**Given problem:**
Put the lines that follow into a JSON list of strings, one string per line, and omit any blank lines.
- - - - -
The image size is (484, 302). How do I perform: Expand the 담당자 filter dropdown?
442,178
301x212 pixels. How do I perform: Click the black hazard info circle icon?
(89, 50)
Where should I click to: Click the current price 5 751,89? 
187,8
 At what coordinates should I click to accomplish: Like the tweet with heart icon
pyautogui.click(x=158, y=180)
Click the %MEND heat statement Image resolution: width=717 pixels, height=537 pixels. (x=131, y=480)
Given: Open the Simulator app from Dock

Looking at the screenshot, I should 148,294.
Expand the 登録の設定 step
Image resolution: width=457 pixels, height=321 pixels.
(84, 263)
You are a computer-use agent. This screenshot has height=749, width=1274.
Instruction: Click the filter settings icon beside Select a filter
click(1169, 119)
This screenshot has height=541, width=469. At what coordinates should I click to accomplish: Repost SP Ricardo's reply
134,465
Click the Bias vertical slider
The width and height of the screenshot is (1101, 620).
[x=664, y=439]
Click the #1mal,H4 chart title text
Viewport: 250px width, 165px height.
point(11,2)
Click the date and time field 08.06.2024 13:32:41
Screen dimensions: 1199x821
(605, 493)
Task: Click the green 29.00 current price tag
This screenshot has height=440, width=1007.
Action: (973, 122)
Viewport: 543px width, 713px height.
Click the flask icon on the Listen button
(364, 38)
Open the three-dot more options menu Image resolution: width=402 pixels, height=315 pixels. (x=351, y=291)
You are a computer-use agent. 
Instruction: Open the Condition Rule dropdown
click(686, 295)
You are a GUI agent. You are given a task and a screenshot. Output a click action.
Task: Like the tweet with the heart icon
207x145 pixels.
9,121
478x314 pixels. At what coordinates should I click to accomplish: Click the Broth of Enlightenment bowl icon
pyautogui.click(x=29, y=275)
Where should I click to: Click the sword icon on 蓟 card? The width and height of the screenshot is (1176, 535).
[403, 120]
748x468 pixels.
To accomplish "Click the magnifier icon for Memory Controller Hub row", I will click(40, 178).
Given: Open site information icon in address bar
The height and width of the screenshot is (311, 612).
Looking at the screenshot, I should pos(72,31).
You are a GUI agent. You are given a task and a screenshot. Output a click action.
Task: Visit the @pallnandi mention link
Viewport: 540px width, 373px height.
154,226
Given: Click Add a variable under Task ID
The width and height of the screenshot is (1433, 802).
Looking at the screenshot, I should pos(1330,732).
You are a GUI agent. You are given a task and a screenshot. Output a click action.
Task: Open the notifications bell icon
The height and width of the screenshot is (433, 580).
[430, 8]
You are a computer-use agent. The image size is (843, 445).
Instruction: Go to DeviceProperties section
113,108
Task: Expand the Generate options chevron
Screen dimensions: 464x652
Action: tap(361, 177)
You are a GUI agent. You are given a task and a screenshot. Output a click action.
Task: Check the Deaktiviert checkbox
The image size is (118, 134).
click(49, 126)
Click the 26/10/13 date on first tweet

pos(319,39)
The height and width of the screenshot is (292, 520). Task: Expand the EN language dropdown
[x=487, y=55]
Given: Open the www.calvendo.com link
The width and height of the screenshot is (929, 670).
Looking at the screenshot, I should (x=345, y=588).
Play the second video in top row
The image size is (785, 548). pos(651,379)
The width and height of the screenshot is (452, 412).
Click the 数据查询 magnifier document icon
- - - - -
**Answer in full:**
[
  "The image size is (484, 302). How do I perform: Expand the 담당자 filter dropdown?",
  "442,178",
  "301x212 pixels. How do I perform: Click the black hazard info circle icon?",
  "(89, 50)",
  "Where should I click to: Click the current price 5 751,89? ",
  "187,8",
  " At what coordinates should I click to accomplish: Like the tweet with heart icon",
  "pyautogui.click(x=158, y=180)",
  "Click the %MEND heat statement Image resolution: width=717 pixels, height=537 pixels. (x=131, y=480)",
  "Given: Open the Simulator app from Dock",
  "Looking at the screenshot, I should 148,294.",
  "Expand the 登録の設定 step",
  "Image resolution: width=457 pixels, height=321 pixels.",
  "(84, 263)",
  "You are a computer-use agent. This screenshot has height=749, width=1274.",
  "Instruction: Click the filter settings icon beside Select a filter",
  "click(1169, 119)",
  "This screenshot has height=541, width=469. At what coordinates should I click to accomplish: Repost SP Ricardo's reply",
  "134,465",
  "Click the Bias vertical slider",
  "The width and height of the screenshot is (1101, 620).",
  "[x=664, y=439]",
  "Click the #1mal,H4 chart title text",
  "Viewport: 250px width, 165px height.",
  "point(11,2)",
  "Click the date and time field 08.06.2024 13:32:41",
  "Screen dimensions: 1199x821",
  "(605, 493)",
  "Task: Click the green 29.00 current price tag",
  "This screenshot has height=440, width=1007.",
  "Action: (973, 122)",
  "Viewport: 543px width, 713px height.",
  "Click the flask icon on the Listen button",
  "(364, 38)",
  "Open the three-dot more options menu Image resolution: width=402 pixels, height=315 pixels. (x=351, y=291)",
  "You are a computer-use agent. ",
  "Instruction: Open the Condition Rule dropdown",
  "click(686, 295)",
  "You are a GUI agent. You are given a task and a screenshot. Output a click action.",
  "Task: Like the tweet with the heart icon",
  "207x145 pixels.",
  "9,121",
  "478x314 pixels. At what coordinates should I click to accomplish: Click the Broth of Enlightenment bowl icon",
  "pyautogui.click(x=29, y=275)",
  "Where should I click to: Click the sword icon on 蓟 card? The width and height of the screenshot is (1176, 535).",
  "[403, 120]",
  "748x468 pixels.",
  "To accomplish \"Click the magnifier icon for Memory Controller Hub row\", I will click(40, 178).",
  "Given: Open site information icon in address bar",
  "The height and width of the screenshot is (311, 612).",
  "Looking at the screenshot, I should pos(72,31).",
  "You are a GUI agent. You are given a task and a screenshot. Output a click action.",
  "Task: Visit the @pallnandi mention link",
  "Viewport: 540px width, 373px height.",
  "154,226",
  "Given: Click Add a variable under Task ID",
  "The width and height of the screenshot is (1433, 802).",
  "Looking at the screenshot, I should pos(1330,732).",
  "You are a GUI agent. You are given a task and a screenshot. Output a click action.",
  "Task: Open the notifications bell icon",
  "The height and width of the screenshot is (433, 580).",
  "[430, 8]",
  "You are a computer-use agent. The image size is (843, 445).",
  "Instruction: Go to DeviceProperties section",
  "113,108",
  "Task: Expand the Generate options chevron",
  "Screen dimensions: 464x652",
  "Action: tap(361, 177)",
  "You are a GUI agent. You are given a task and a screenshot. Output a click action.",
  "Task: Check the Deaktiviert checkbox",
  "The image size is (118, 134).",
  "click(49, 126)",
  "Click the 26/10/13 date on first tweet",
  "pos(319,39)",
  "The height and width of the screenshot is (292, 520). Task: Expand the EN language dropdown",
  "[x=487, y=55]",
  "Given: Open the www.calvendo.com link",
  "The width and height of the screenshot is (929, 670).",
  "Looking at the screenshot, I should (x=345, y=588).",
  "Play the second video in top row",
  "The image size is (785, 548). pos(651,379)",
  "The width and height of the screenshot is (452, 412).",
  "Click the 数据查询 magnifier document icon"
]